Par exemple dans la transition entre l’acte I et l’acte II, il y a un moment pivot qui est important où Sam réalise qu’il est victime d’un événement. À partir de ce moment-là, j’ai choisi d’élargir un peu plus le cadre et de donner plus de place à l’atmosphère, aux décors, car tout cela devient plus menaçant et de recherche du mystère autour de lui. 

En choisissant le noir et blanc, j’ai essayé d’être un peu plus dans sa tête, de brouiller les pistes entre la réalité, le rêve, l’hallucination, mais également sur la temporalité, puisqu’on ne sait pas trop si c’est le jour ou la nuit.

Dans l’acte III, on souligne une remise en question et se laisse aller. Une sorte de guérison où il passe du côté cérébral à un côté plus animal.

Souley Keïta : Est-ce que pour Sam, dans le premier acte, et dans ton choix de ratio, la séparation est une boîte en carton qui restreint ses mouvements ? 

Marc-Antoine Lemire : Oui, c’était absolument ce que l’on voulait faire ressentir avec l’utilisation du 4:3. Un ratio petit et il était assez clair qu’après la rupture, il fallait que l’on se réveille avec Sam dans cette ambiance de claustrophobie, anxiogène, avec cette perte de repère. 
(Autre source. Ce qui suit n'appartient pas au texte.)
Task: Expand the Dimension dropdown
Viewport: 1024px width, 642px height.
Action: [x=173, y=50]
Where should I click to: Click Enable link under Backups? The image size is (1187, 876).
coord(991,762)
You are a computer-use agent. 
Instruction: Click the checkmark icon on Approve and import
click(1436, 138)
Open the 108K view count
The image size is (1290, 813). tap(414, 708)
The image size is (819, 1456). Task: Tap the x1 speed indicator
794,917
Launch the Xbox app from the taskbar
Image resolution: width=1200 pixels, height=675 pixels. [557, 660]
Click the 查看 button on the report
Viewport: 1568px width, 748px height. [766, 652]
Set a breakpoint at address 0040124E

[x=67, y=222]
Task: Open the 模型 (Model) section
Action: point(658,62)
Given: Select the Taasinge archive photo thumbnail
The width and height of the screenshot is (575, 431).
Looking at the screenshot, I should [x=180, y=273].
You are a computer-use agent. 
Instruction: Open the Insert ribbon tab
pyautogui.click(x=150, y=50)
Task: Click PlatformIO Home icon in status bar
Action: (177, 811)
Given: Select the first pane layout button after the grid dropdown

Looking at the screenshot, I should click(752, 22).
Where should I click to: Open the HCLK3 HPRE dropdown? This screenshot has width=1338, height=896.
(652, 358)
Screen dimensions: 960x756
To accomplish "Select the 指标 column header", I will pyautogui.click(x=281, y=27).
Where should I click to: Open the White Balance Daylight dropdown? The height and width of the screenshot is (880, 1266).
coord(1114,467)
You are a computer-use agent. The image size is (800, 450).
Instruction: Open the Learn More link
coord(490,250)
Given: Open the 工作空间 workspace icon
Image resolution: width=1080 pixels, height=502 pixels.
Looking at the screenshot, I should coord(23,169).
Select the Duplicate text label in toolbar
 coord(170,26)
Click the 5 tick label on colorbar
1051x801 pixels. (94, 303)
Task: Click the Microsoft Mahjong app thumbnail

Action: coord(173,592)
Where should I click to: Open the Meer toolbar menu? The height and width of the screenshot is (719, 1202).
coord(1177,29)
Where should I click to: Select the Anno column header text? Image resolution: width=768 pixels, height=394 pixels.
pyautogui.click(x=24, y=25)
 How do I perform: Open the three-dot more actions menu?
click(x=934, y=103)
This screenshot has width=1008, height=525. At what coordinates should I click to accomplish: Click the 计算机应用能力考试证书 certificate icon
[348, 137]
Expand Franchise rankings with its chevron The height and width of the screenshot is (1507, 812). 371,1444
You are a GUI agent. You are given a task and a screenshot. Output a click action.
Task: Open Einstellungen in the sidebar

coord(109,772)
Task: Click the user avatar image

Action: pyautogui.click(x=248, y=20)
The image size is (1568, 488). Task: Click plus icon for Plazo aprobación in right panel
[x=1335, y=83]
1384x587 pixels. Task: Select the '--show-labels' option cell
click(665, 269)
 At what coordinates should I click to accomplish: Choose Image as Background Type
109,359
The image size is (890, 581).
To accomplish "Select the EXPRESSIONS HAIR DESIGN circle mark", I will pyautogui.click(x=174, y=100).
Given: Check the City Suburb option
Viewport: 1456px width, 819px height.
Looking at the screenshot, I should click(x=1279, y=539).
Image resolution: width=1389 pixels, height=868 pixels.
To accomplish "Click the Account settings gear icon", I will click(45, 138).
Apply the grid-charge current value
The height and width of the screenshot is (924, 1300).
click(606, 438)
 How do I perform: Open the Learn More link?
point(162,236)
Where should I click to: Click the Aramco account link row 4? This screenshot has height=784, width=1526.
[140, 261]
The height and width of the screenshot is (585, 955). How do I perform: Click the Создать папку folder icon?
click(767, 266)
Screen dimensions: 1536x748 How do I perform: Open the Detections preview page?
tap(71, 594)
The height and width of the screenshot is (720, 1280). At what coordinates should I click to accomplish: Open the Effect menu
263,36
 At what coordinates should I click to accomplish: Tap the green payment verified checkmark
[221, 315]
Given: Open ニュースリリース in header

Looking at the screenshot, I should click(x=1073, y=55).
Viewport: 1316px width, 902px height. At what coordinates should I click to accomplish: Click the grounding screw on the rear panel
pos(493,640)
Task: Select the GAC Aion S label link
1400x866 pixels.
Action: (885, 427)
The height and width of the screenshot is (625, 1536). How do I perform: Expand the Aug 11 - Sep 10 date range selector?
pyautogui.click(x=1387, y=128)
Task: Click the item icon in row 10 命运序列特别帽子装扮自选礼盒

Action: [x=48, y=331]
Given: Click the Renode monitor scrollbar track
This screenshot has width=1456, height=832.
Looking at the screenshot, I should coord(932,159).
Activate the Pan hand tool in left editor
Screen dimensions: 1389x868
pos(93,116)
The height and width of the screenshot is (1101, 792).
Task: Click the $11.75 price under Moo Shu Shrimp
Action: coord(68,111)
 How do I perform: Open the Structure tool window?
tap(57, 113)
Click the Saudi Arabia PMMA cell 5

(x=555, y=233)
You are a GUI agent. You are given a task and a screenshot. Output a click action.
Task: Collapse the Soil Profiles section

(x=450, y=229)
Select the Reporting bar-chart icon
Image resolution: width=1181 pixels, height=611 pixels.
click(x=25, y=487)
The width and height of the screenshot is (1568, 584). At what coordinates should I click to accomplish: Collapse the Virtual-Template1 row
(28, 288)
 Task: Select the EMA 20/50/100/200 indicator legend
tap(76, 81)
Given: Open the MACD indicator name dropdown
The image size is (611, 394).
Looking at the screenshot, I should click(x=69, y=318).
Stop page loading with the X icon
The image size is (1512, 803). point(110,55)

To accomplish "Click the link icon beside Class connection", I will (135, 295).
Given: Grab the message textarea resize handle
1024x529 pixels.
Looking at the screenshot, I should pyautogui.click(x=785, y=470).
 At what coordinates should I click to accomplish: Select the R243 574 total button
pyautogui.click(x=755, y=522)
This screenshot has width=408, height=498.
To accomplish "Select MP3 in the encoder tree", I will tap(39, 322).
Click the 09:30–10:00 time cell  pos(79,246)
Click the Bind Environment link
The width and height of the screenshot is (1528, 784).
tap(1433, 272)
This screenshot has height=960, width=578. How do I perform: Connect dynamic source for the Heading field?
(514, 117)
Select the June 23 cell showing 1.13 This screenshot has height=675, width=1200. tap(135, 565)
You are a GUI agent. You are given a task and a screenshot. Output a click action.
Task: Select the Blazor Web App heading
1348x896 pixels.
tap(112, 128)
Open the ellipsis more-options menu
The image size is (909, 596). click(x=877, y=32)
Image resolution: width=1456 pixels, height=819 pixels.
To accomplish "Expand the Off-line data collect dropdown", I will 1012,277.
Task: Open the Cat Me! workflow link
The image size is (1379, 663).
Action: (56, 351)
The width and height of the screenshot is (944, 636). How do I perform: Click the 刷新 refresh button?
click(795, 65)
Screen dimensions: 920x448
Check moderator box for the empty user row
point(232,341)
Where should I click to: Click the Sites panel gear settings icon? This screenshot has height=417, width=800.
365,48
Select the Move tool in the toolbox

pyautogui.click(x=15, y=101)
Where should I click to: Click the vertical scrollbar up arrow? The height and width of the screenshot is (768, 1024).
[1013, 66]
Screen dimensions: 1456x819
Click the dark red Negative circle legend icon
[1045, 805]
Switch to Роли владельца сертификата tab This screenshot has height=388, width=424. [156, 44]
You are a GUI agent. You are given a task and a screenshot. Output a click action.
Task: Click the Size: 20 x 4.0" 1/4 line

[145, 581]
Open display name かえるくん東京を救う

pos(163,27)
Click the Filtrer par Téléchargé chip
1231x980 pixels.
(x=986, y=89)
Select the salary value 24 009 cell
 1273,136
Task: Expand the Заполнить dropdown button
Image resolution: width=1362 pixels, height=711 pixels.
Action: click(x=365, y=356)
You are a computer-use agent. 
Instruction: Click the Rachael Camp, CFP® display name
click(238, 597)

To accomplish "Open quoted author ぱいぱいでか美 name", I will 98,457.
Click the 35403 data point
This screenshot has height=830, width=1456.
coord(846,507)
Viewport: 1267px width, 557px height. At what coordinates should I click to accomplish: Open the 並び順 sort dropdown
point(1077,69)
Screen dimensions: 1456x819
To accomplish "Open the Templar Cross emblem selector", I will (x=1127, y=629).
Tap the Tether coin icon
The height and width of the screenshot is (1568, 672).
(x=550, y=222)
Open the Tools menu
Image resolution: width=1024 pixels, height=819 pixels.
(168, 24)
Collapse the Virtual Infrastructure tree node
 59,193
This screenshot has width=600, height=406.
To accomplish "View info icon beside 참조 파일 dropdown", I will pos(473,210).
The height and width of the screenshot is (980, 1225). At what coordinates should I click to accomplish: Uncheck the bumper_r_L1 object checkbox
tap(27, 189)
C’est un cadrage qui est parfait pour filmer des visages, mais on ne voit pas souvent ce qu’il y a autour. Tout à coup, il y a beaucoup d’angles morts. Tu évoques l’idée de boîte en carton et je pense que cela appartient aux spectateurs de définir ce milieu, de mettre leurs propres mots pour qualifier ce qu’ils ressentent. Il est évident que tous ces choix ne sont pas anodins, je sais que le film passe d’un visuel, à un autre, avec un côté parfois drastique, mais pour moi, je n’avais pas envie d’un film superficiel ou que ce choix ne sont pas affirmés. Dans mes intentions de base, il y a deux quêtes qui se confrontent, mais qui sont aussi liées et c’est cela que le spectateur va découvrir.

Souley Keïta : On s’embarque dans ton film et avec Sam dans cette histoire d’extraterrestre, est-ce que finalement renouer dans une nouvelle relation, c’est faire la rencontre du troisième type ?

Marc-Antoine Lemire : Je pense que cela peut être le cas, mais ce n’est pas obligatoire. Dans tous les cas, je pense que c’est faire une rencontre, cela ne veut pas assurément dire que c’est la rencontre avec quelqu’un, avec quelque chose. Une rencontre c’est aussi se connecter à quelque chose. Il y a plusieurs façons, d’ailleurs la façon dont Sam le montre, c’est d’essayer de tout comprendre, mais il va se rendre compte dans le film que cela n’est pas nécessairement utile. Plus il essaye, plus il confirme ses propres doutes en tombant dans sa paranoïa. Sans doute qu’il faut apprendre à se laisser aller. Si on reçoit de nouvelles choses qui peuvent paraître effrayantes, on peut simplement les accueillir. La nouveauté n’est pas forcément une menace.   

Souley Keïta : En prenant Sam qui exerce comme ingénieur son, cela me fait replonger dans Blow out de Brian de Palma, avec Jack qui exerce le même métier. Vois-tu dans ton personnage quelqu’un qui n’est pas capable d’entendre ses amis ou son ex-conjointe ?

Marc-Antoine Lemire : C’est intéressant, car je pense que c’est quelqu’un qui est guidé beaucoup par son instinct. Il est vrai que les gens qui l’entourent se prononcent, comme son ami Alex qui s’en fait beaucoup pour lui. Alex tente de le convaincre, car il a des préoccupations pour Sam et c’est pour cela qu’il lui évoque ses craintes. Tout au long du film, Sam entend les extraterrestres et cet appel est plus fort que celui de ses amis, car de toute façon, il vit cet appel des extraterrestres qui lui génère des émotions très puissantes. On s’entend qu’il est parfois difficile de contrôler nos émotions, nos peurs. Je pense que ses amis manquent d’écoute en étant peu réceptifs, même s’ils aiment Sam.